Pixel coordinate grounding data:
Segment Open

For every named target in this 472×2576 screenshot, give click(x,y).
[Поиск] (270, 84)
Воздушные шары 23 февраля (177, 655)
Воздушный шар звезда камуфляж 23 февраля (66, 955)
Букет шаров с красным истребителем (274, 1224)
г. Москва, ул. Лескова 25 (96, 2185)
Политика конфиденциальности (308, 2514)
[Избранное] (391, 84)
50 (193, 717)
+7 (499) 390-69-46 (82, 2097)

Segment Closed

All of the data is to be transcribed exactly as written.

For every named target in this 472×2576 screenshot, give click(x,y).
[Поиск] (270, 84)
Воздушные шары 23 февраля (177, 655)
Воздушный шар звезда камуфляж 23 февраля (66, 955)
Букет шаров с красным истребителем (274, 1224)
г. Москва, ул. Лескова 25 (96, 2185)
Политика конфиденциальности (308, 2514)
[Избранное] (391, 84)
50 (193, 717)
+7 (499) 390-69-46 (82, 2097)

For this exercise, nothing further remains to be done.